Local residents want more trees, less development
At a meeting meant to gauge public opinion regarding acres of undeveloped land near the forthcoming Country Pointe project at Old Country and Round Swamp roads, the majority of attendees were in agreement—nix the buildings and save the trees.
Town of Oyster Bay Councilwoman Rebecca Alesia hosted the event at the Mid Island Y JCC on Manetto Hill Road, mere minutes from the parcel of land in question.
She said this meeting was the first of at least two the town will hold to come to a consensus with the community regarding the close to 58 acres of land given to the town by the Beechwood Organization, the developer behind Country Pointe.

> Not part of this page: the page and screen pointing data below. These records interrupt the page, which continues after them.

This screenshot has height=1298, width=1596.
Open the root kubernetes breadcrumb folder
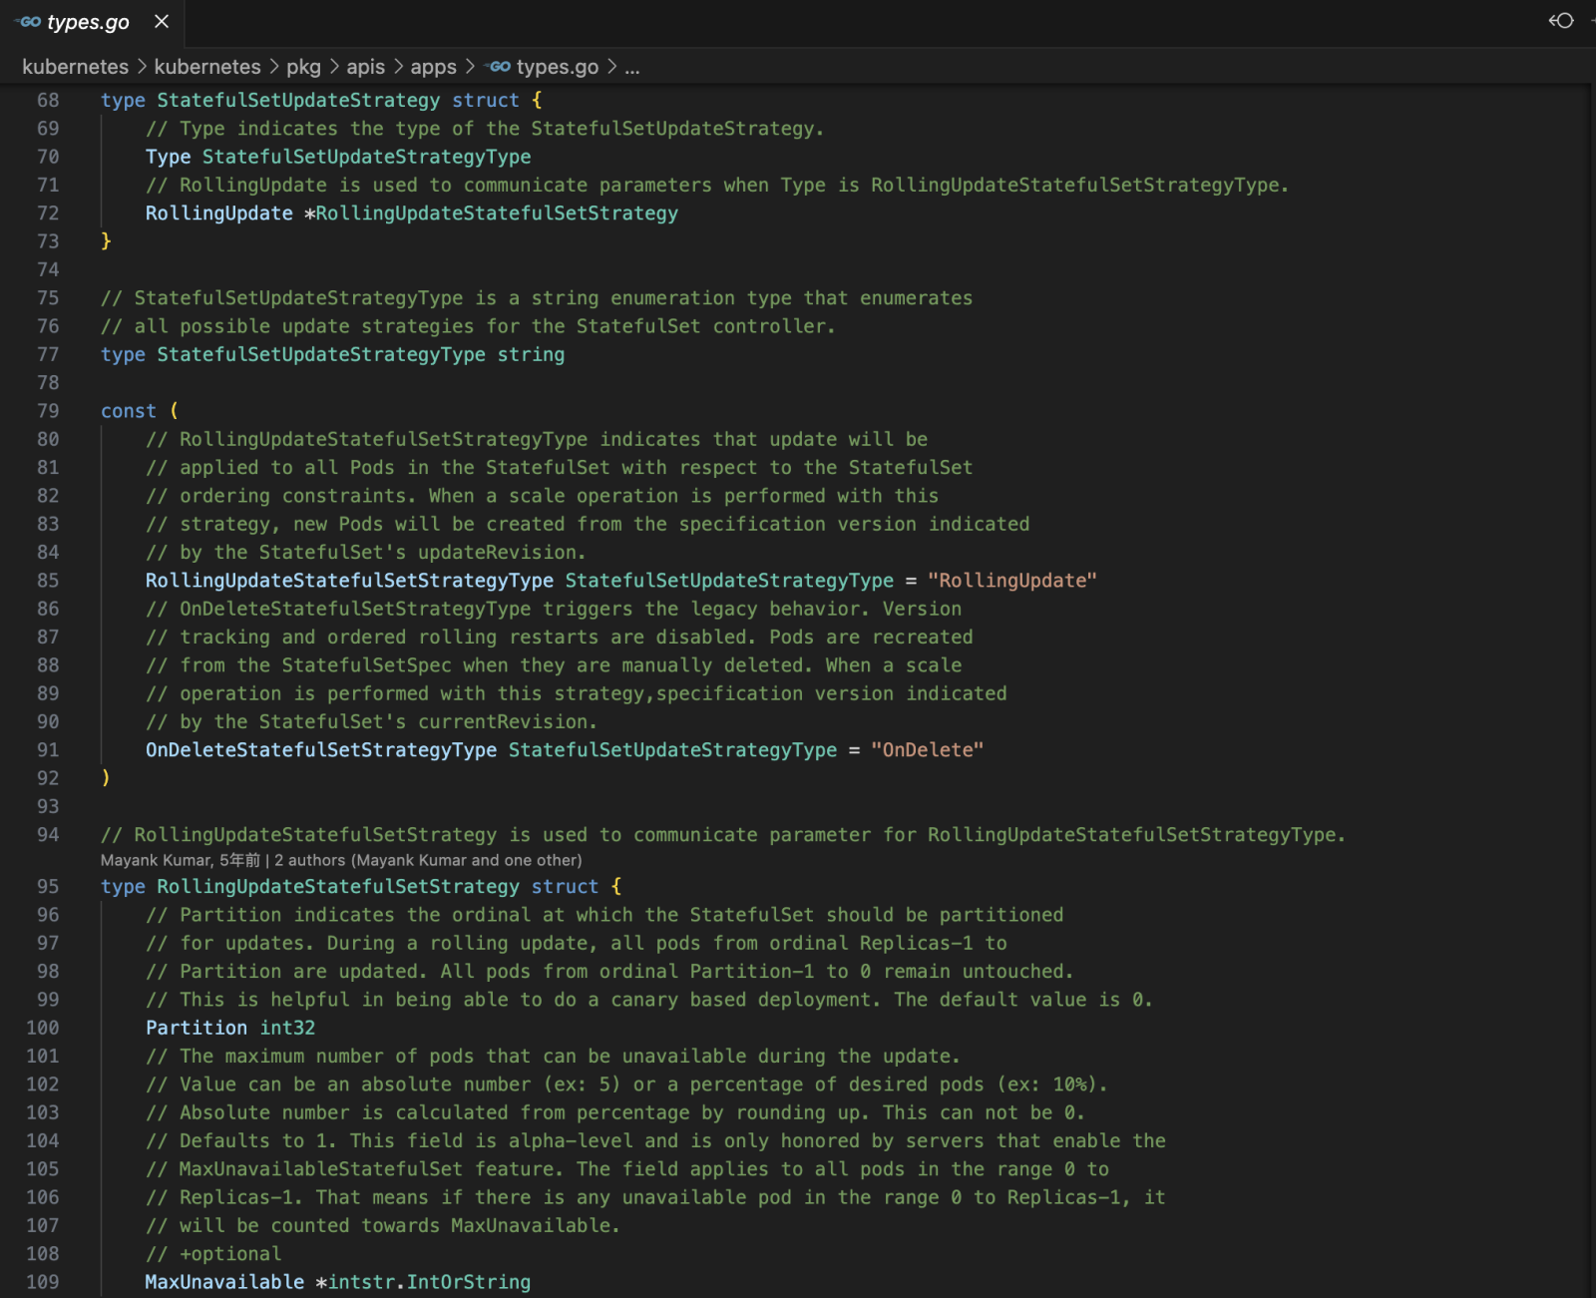click(75, 67)
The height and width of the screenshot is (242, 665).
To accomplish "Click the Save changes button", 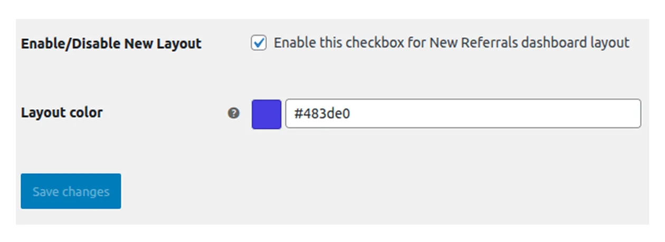I will [x=71, y=191].
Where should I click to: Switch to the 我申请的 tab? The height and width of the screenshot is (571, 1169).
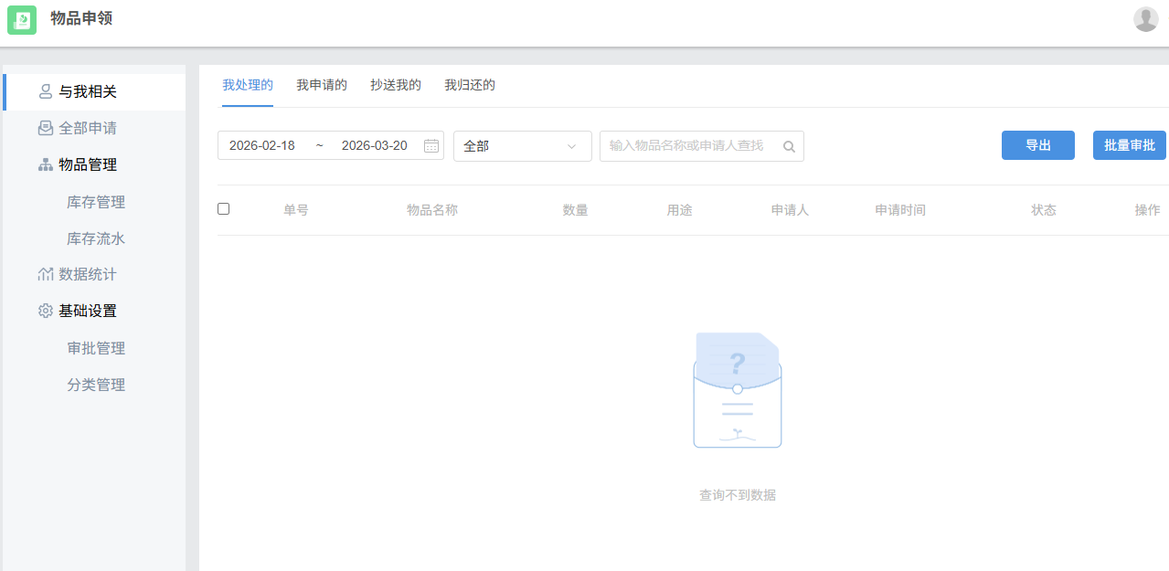coord(321,85)
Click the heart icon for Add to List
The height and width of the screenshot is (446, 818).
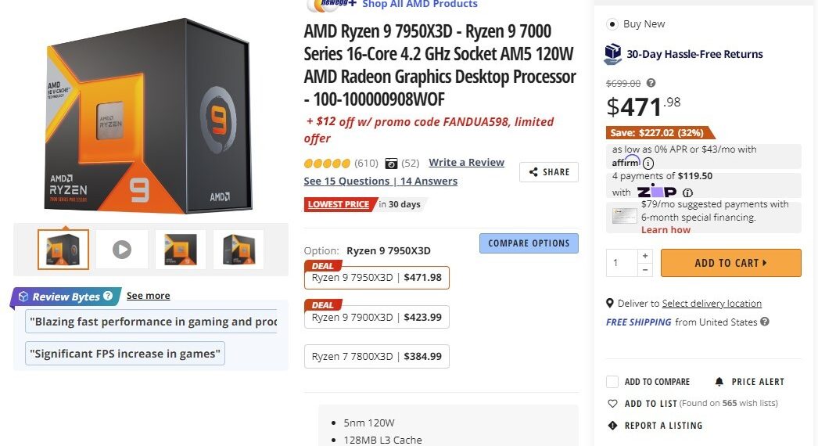point(612,404)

“This is your community and we want you to decide what to do with this land,” she said. “We want to get as close as possible to a unified conclusion and a plan on how to move forward.”

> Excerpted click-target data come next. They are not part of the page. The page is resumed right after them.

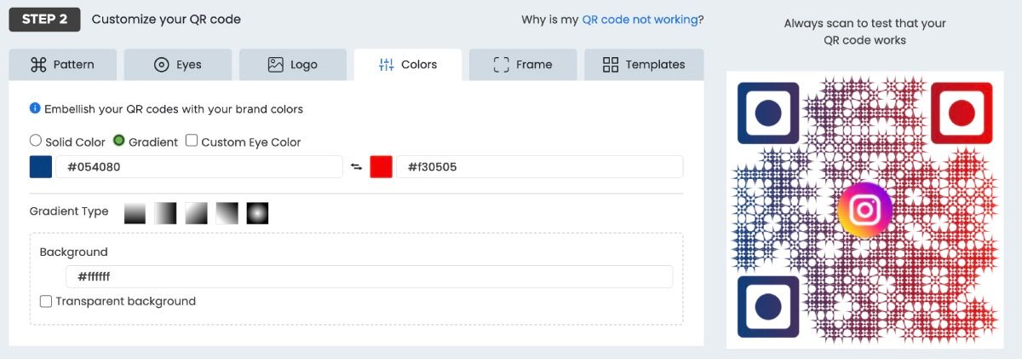Choose the third gradient type, diagonal swatch

196,212
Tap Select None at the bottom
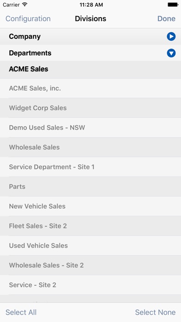This screenshot has width=181, height=322. point(155,312)
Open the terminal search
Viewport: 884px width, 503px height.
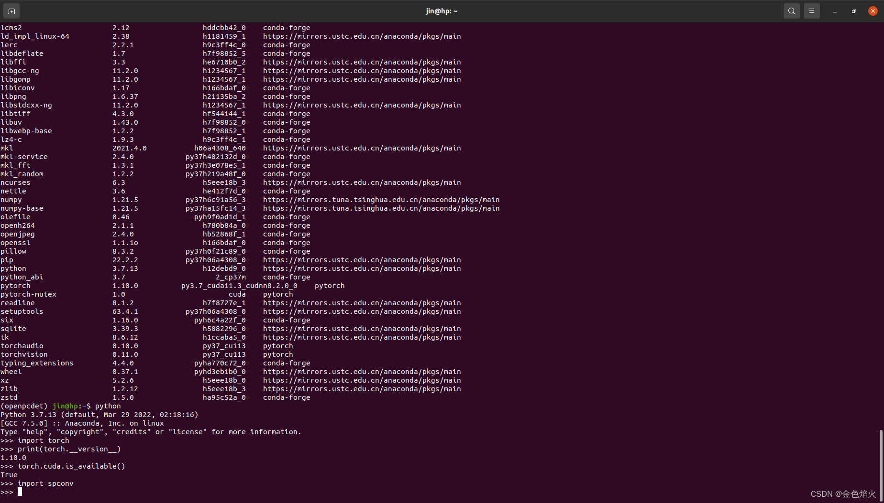[x=791, y=11]
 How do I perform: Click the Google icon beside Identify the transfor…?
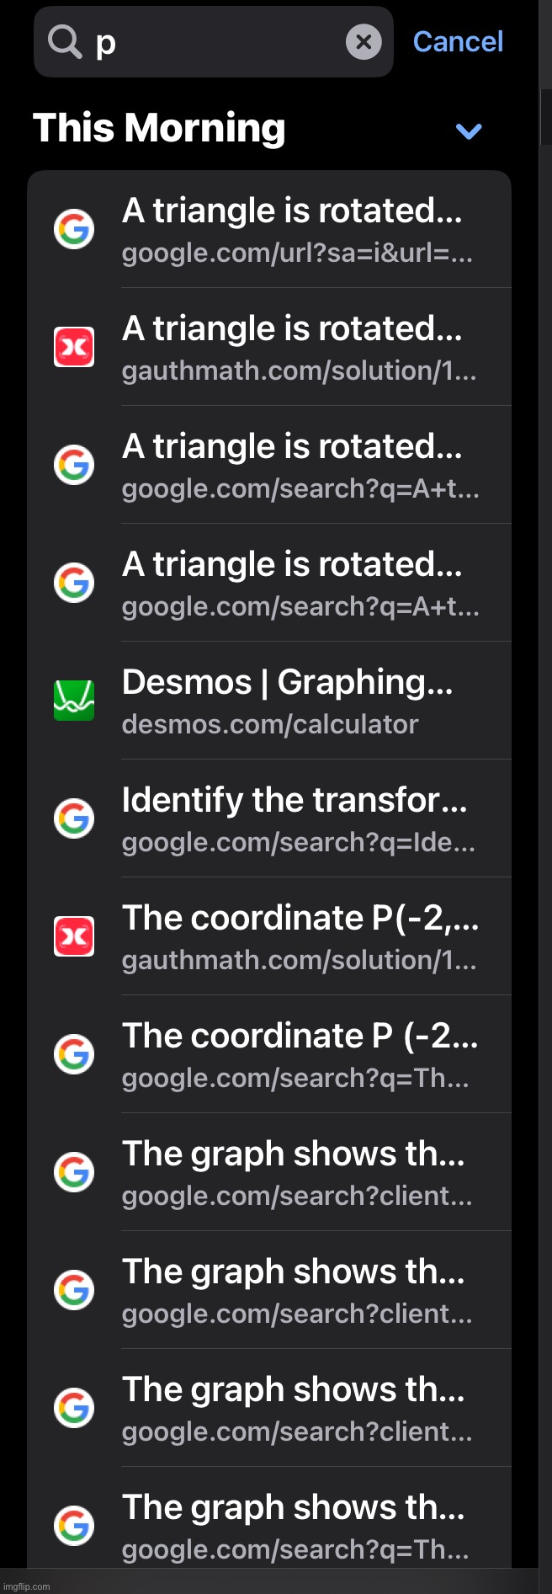coord(74,818)
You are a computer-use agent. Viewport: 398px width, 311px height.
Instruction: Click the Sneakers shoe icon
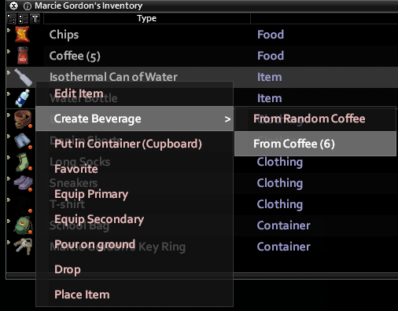pyautogui.click(x=23, y=183)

Along with the councilwoman, representatives from the Parks Department and the Department of Public Works were on hand at the meeting, at which numerous residents delivered statements about how they think the town should use the land alloted by Beechwood.

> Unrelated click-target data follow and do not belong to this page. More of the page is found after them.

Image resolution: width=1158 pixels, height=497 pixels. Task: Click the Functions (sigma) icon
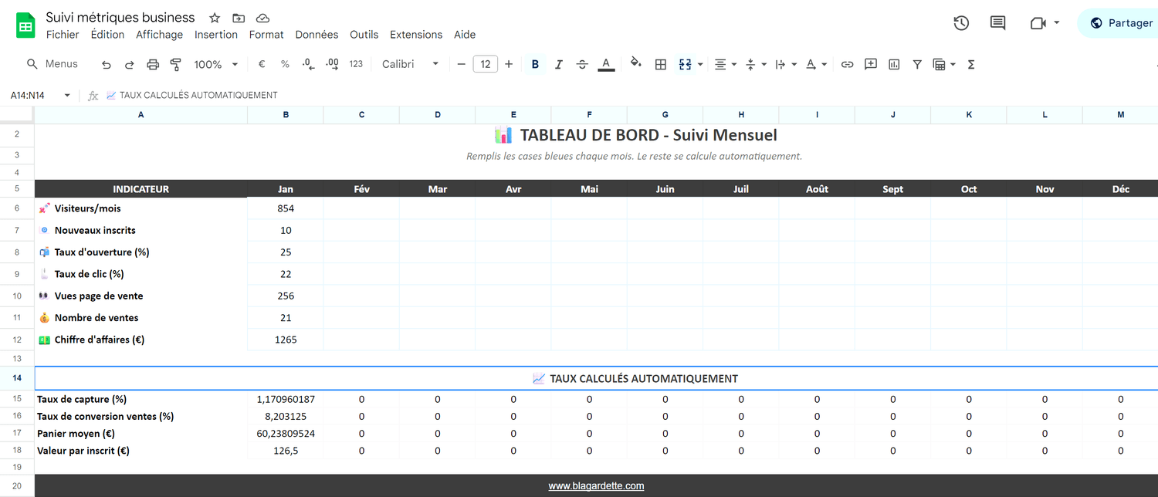tap(970, 64)
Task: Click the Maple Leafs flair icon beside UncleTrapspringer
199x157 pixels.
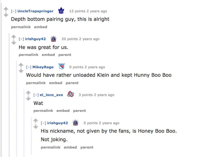Action: tap(61, 11)
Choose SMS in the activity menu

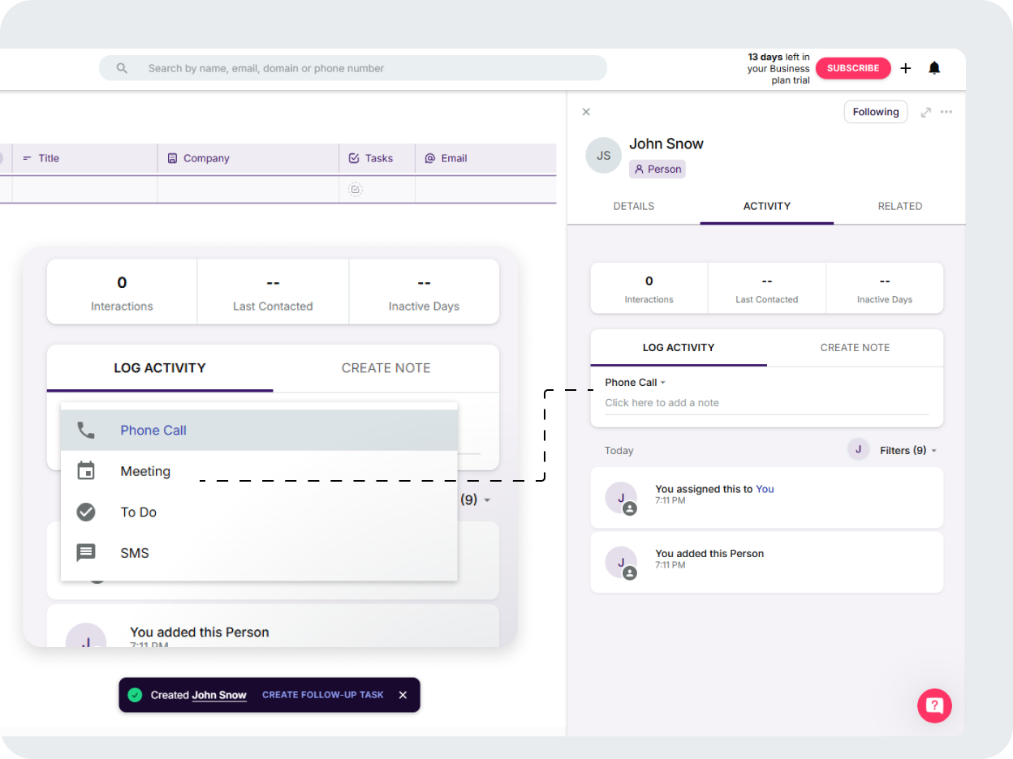click(x=135, y=553)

Aside from a few outliers, the majority of speakers said the town would be making a huge mistake if it choice development over nature.
“I’m concerned that you keep removing trees. If anything, we should be adding trees,” said resident Cheryl Unger.
There were a few pro-development attendees, including Susan Polansky, a Plainview resident from USA Track & Field Long Island Association, who said she would like to see a multi-use indoor sports facility.
Another resident, Angel Cepeda, who staged an election bid in 2015 for county legislature, said the town should broaden its vision beyond athletics with a community arts center.
Neither of these suggestions sat well with the audience, as residents who live on Beatrice Lane, which abuts the property, strongly opposed any ideas to build any structures that would compromise their quality of life in Old Bethpage.
One resident said that the Country Pointe project is bad enough and she doesn’t want more developments making it worse.
“I don’t need an amphitheater in my backyard,” said one resident. “Just because there’s land doesn’t mean we have to develop it.”
The idea to expand the soccer fields for Long Island Junior Soccer League and the Plainview-Old Bethpage Soccer Club was met with much more positive feedback, as was a suggestion to build an outdoor basketball court for Plainview PAL Basketball or a little league baseball diamond.
Alesia said her takeaway from the meeting was that anything bigger than sports fields or a passive park would not go over well with the local residents.
She also assured residents that any trees removed by Beechwood would be replaced and not necessary with tiny saplings.
“Any sort of large scale redevelopment of the land did not seem popular to me,” she said, adding that no organization is allowed to remove trees from town land without the town’s consent.
“The town is a designated Tree City USA and I’ve made it clear that no trees should be removed from our land. We can’t replace a 100-year-tree, but we can require them [Beechwood] to plant tall, mature trees, not saplings.”